Nitrobenzene oxidation for lignin composition

Following Chen (1992), 200 mg of oven-dried extractive free wood powder was used to determine the lignin composition using nitrobenzene oxidation. Following oxidation, 5 μL of sample was analyzed by analytical HPLC using a Zorbax SB-C3 5 μm, 4.6 × 150-mm column (Agilent, Santa Clara, CA). Analysis of reactions was carried out using an HPLC gradient (solvent A, 10 mM formic acid in water; solvent B, 10 mM formic acid in acetonitrile; 10 % B for 3 min, 10 to 20 % B for 5 min, 20 to 30 % B for 6 min, 30 to 100 % B for 2 min, 100 % B for 2 min; flow rate: 1.5 mL/min, at 40 °C). A standard curve was established using a Diode-Array Detector SL (Agilent, Santa Clara, CA) based on authentic compounds of 4-hydroxybenzoic acid, 4-hydroxybenzaldehyde, vanillic acid, syringic acid, vanillin, and syringaldehyde (Liu et al. 2012).

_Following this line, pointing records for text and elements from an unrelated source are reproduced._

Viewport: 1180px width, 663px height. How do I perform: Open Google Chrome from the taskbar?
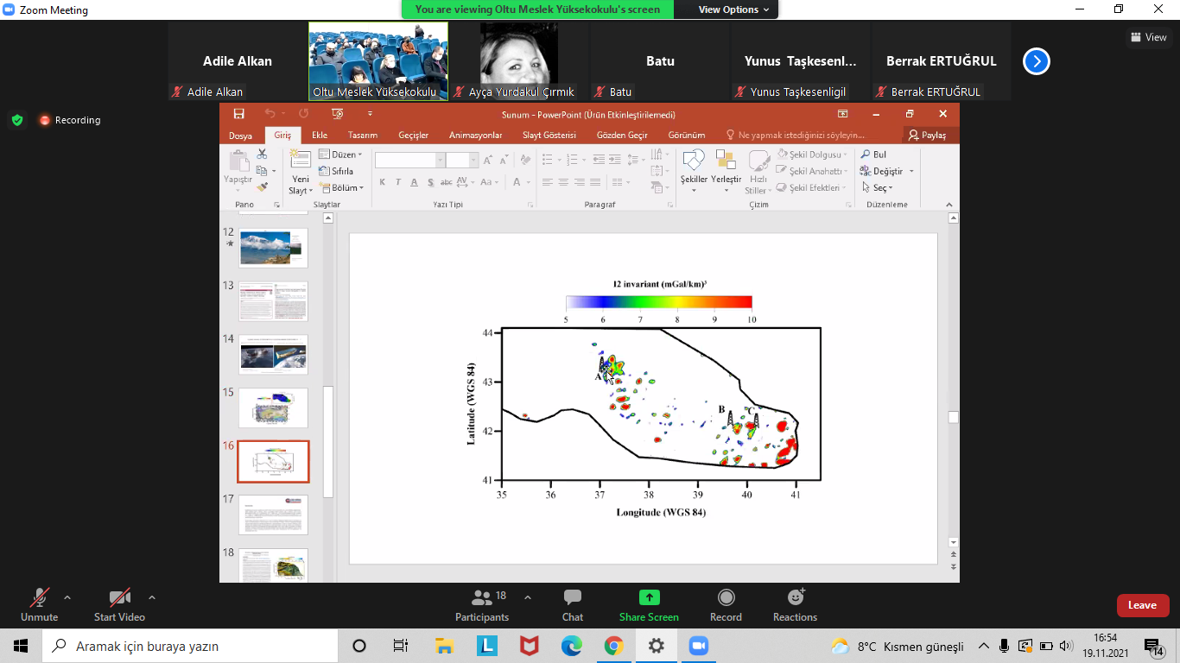tap(614, 646)
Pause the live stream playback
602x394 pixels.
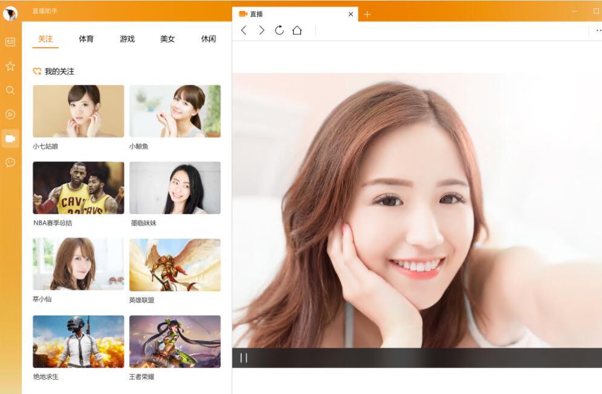click(244, 358)
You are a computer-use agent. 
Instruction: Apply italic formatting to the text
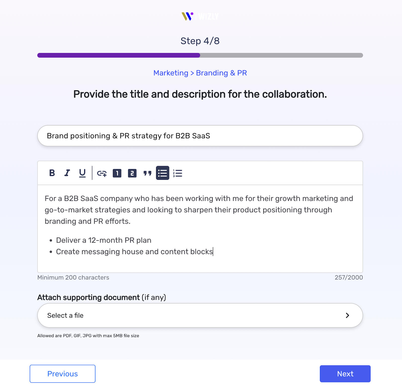tap(67, 173)
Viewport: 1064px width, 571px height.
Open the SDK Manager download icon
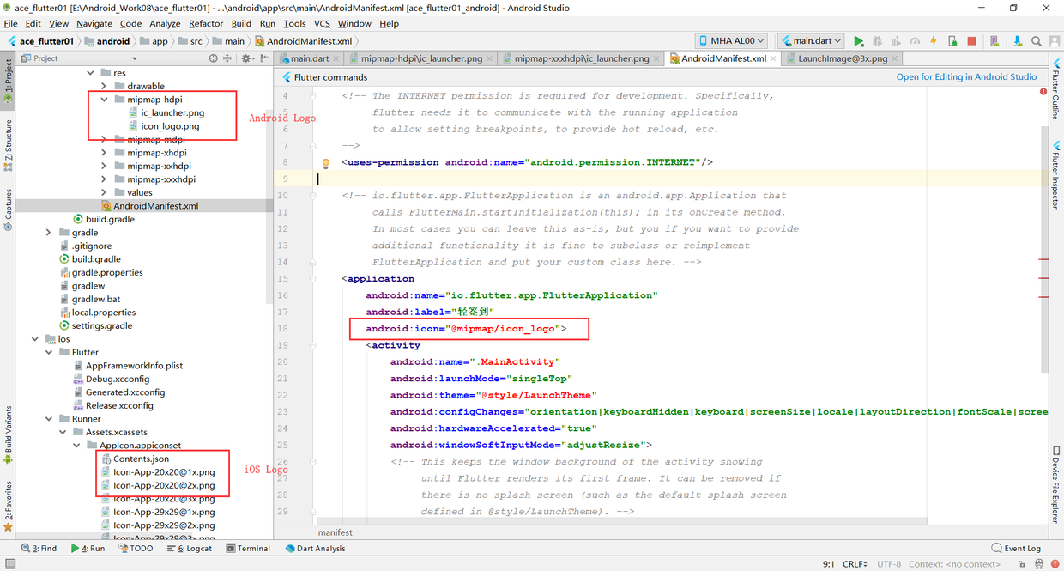click(x=1018, y=41)
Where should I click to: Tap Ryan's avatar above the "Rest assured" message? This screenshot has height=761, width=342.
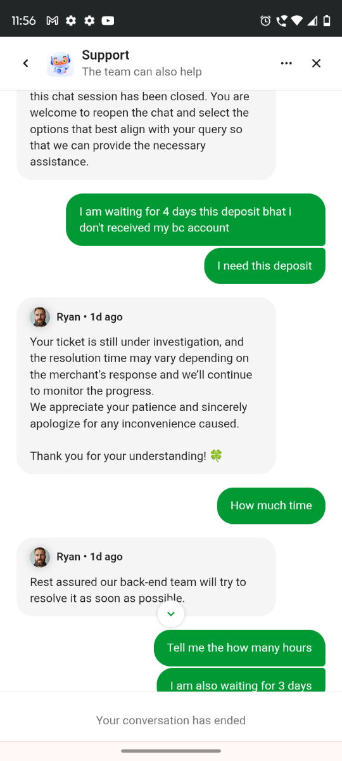click(40, 557)
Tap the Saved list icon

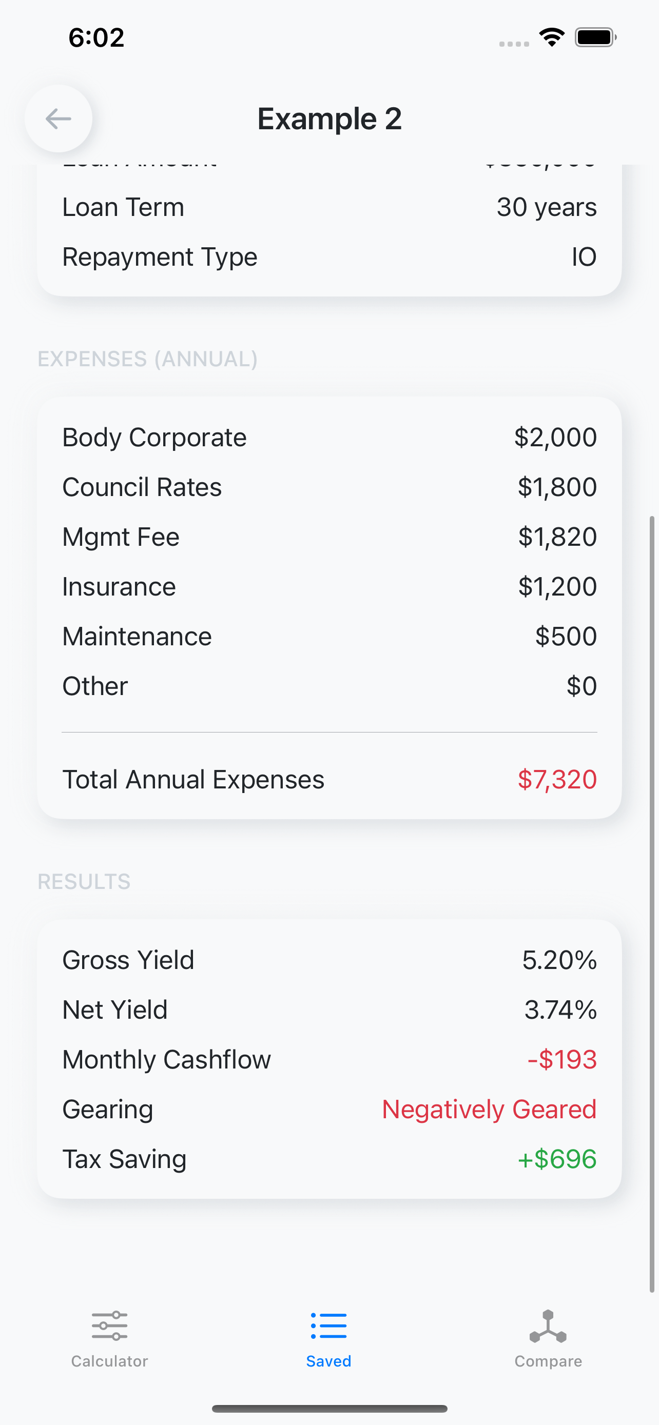click(329, 1325)
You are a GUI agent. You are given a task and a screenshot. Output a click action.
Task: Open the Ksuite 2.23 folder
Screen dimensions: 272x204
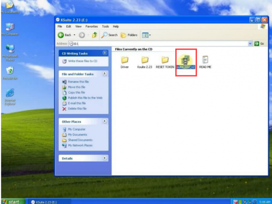point(144,61)
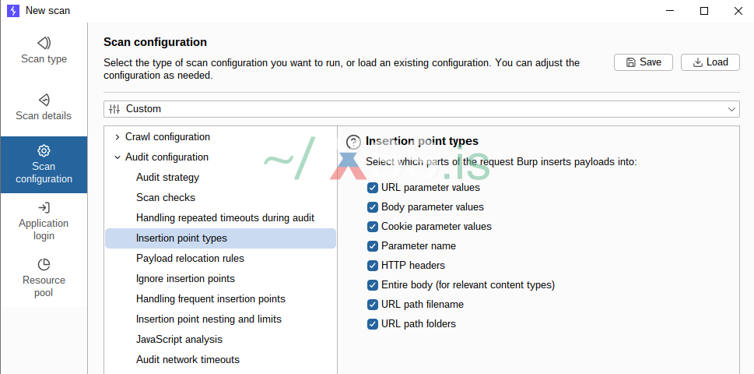This screenshot has height=374, width=754.
Task: Select JavaScript analysis in the tree
Action: click(179, 340)
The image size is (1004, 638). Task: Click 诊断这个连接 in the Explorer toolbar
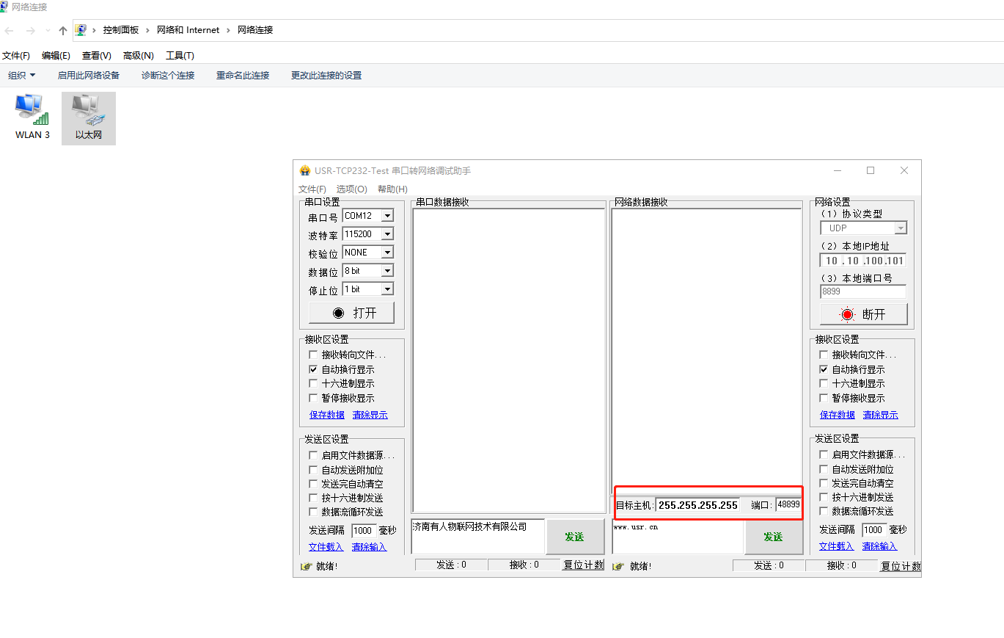168,76
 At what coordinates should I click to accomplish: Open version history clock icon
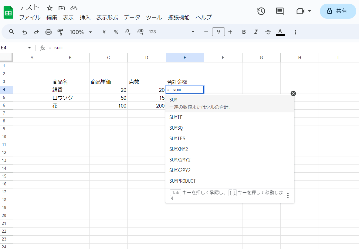(x=261, y=11)
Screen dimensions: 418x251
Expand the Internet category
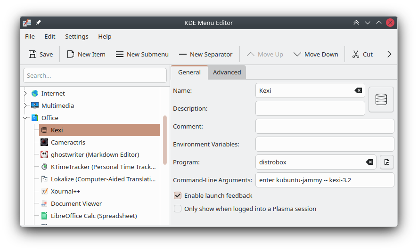click(x=25, y=93)
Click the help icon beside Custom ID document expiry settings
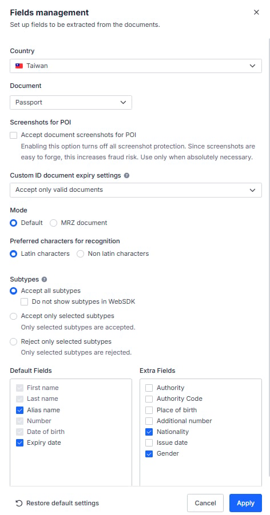This screenshot has width=270, height=515. click(x=126, y=176)
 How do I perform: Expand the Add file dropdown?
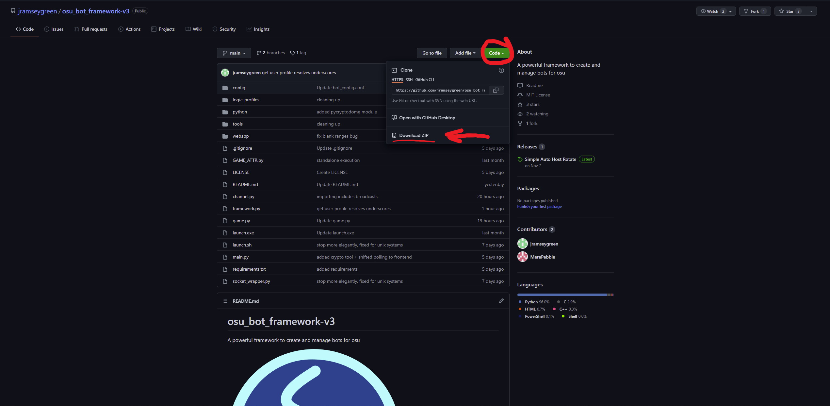(465, 53)
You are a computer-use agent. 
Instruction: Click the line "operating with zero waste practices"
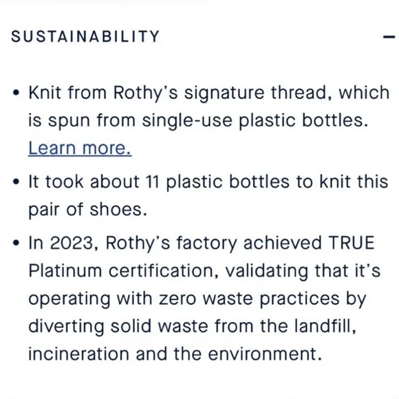click(197, 299)
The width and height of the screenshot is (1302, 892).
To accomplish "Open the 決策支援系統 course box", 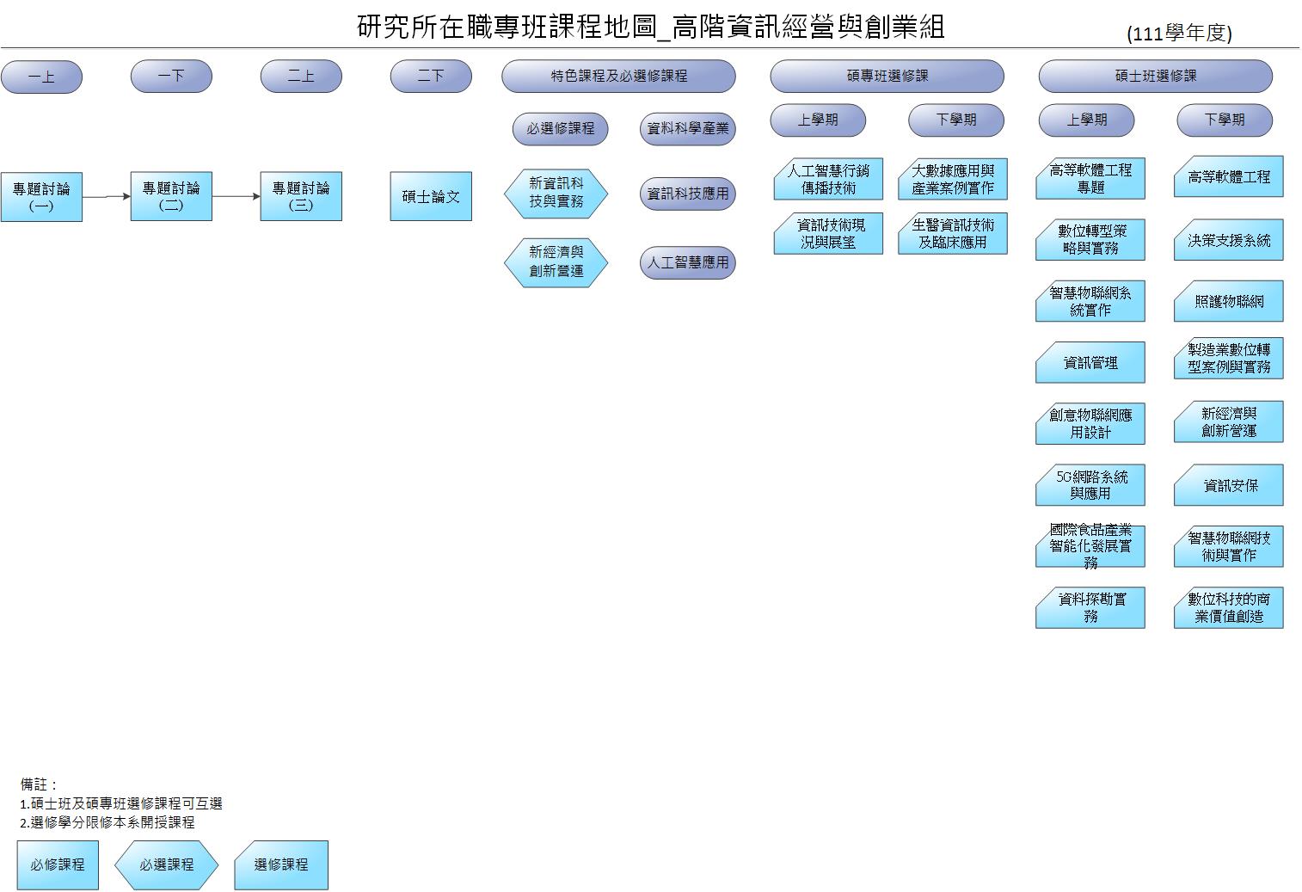I will point(1228,240).
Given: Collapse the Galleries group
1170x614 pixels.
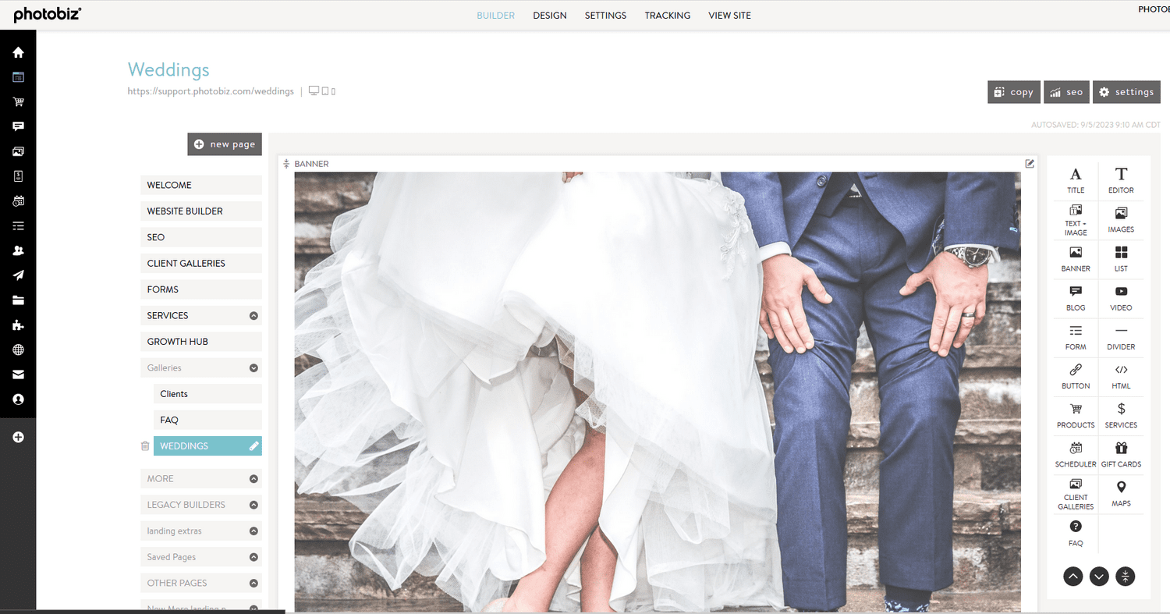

Mechanical Properties of Wood

About 20-cm-long stem sections were cut from the bottom of the stems of the transgenic trees. The stems were kept in plastic bags to prevent drying. One segment with a length-to-width ratio of 22 was cut from each stem section and debarked before measuring the mechanical properties. A three-point bending test was conducted to measure the modulus of elasticity (MOE) by an MTS Alliance RF/300 universal mechanical tester (Li et al. 2011).